# Airventure 2008



## Micdrow (Jul 30, 2008)

Well just got home alittle while ago from Airventure 2008, Im hoping to go back in a couple of days since this event is 7 days long. I took along an old digital camera I had laying around since scanning doesnt work very well. Not as good as Evengilders pictures but hope you enjoy them. Hopefully more to come.


----------



## Micdrow (Jul 30, 2008)

Few more


----------



## Micdrow (Jul 30, 2008)

Yet more

Enjoy!!!


----------



## Thorlifter (Jul 30, 2008)

OMG!!!! Wonderful pics. I love the Texan's in formation, the Avenger, and the Russian planes.


----------



## seesul (Jul 30, 2008)

THX for these great pics!
There are beautiful!


----------



## evangilder (Jul 31, 2008)

Very nice Paul.


----------



## Wurger (Jul 31, 2008)

Great pics here Paul, thank you for sharing.    

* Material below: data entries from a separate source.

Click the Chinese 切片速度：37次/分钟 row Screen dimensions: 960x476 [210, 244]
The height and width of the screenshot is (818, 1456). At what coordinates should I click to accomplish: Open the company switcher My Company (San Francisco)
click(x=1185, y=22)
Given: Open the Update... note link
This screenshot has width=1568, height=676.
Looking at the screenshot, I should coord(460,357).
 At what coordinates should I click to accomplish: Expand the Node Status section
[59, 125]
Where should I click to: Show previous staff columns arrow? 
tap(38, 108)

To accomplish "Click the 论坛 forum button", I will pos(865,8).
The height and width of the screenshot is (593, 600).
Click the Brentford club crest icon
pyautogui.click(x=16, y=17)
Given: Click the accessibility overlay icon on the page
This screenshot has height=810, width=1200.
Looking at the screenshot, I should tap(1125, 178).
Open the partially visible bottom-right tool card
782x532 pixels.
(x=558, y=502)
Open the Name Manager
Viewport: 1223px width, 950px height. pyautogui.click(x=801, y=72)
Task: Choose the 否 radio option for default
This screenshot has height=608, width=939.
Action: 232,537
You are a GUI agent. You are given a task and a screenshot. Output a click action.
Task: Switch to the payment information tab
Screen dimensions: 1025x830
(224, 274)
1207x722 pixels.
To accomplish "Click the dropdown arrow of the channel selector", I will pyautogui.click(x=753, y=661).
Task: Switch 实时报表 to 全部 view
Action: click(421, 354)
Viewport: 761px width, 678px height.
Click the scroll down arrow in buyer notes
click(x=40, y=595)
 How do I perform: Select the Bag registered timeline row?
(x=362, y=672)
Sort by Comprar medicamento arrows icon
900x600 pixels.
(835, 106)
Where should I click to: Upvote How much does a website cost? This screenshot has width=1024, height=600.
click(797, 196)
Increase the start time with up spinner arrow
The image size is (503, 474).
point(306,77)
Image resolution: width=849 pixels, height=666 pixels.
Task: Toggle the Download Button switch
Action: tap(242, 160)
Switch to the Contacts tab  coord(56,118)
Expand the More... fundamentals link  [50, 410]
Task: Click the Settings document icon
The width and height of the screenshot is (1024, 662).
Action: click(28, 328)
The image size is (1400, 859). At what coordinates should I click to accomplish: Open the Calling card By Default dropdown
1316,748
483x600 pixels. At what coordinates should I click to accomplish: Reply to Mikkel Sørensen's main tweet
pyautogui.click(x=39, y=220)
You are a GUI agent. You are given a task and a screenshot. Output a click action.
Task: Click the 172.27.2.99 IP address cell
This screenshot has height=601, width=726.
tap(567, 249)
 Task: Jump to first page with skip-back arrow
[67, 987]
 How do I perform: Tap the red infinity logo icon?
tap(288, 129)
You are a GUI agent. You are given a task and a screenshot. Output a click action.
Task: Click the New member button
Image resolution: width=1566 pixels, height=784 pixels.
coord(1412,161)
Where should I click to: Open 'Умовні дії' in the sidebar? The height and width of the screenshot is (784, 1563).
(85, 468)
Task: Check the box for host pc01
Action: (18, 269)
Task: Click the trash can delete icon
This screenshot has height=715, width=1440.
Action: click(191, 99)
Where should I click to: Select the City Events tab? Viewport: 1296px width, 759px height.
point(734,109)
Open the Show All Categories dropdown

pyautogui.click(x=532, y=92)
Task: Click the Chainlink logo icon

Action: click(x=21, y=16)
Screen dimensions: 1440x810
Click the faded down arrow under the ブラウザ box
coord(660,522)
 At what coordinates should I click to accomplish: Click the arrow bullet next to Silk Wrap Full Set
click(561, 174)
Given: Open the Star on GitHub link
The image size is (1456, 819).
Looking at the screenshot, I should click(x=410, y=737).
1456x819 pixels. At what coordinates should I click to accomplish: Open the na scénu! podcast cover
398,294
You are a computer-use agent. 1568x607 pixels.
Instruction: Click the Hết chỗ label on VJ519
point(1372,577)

BTW Haven't you seen Bf109 there?


----------



## Micdrow (Jul 31, 2008)

Thanks guys, sorry Wojtek, as of right now no Bf-109's have shown up. Actually in years past I have never seen one show up. Maybe Saturday on will. As of right now I plan on going back with my son and take a few more shots. Yesterday was a beautiful day and alot of aircraft owners where showing off there muscle and detail. I bet I counted 5 different mustangs that had all there inspection panels off to display there insides to the public, not including all the other aircraft that where doing the same thing. I took some pictures of an A-26 invader but they did not turn out so well so Im hoping its still there when I go back.


----------



## Wurger (Jul 31, 2008)

That's a pity there wasn't Bf109.But glad you took these cool pics.
I cannot wait the next shots.


----------



## Gnomey (Jul 31, 2008)

Good stuff!


----------



## Wildcat (Jul 31, 2008)

Excellent pics Paul!! thanks for sharing mate, I really like that Avenger.


----------



## evangilder (Jul 31, 2008)

Did you see the display with my pics? It should be the in northwest corner of the warbird area. I really wish I could be there this year, but I have already committed to a family reunion the rest of this week.


----------



## Micdrow (Jul 31, 2008)

evangilder said:


> Did you see the display with my pics? It should be the in northwest corner of the warbird area. I really wish I could be there this year, but I have already committed to a family reunion the rest of this week.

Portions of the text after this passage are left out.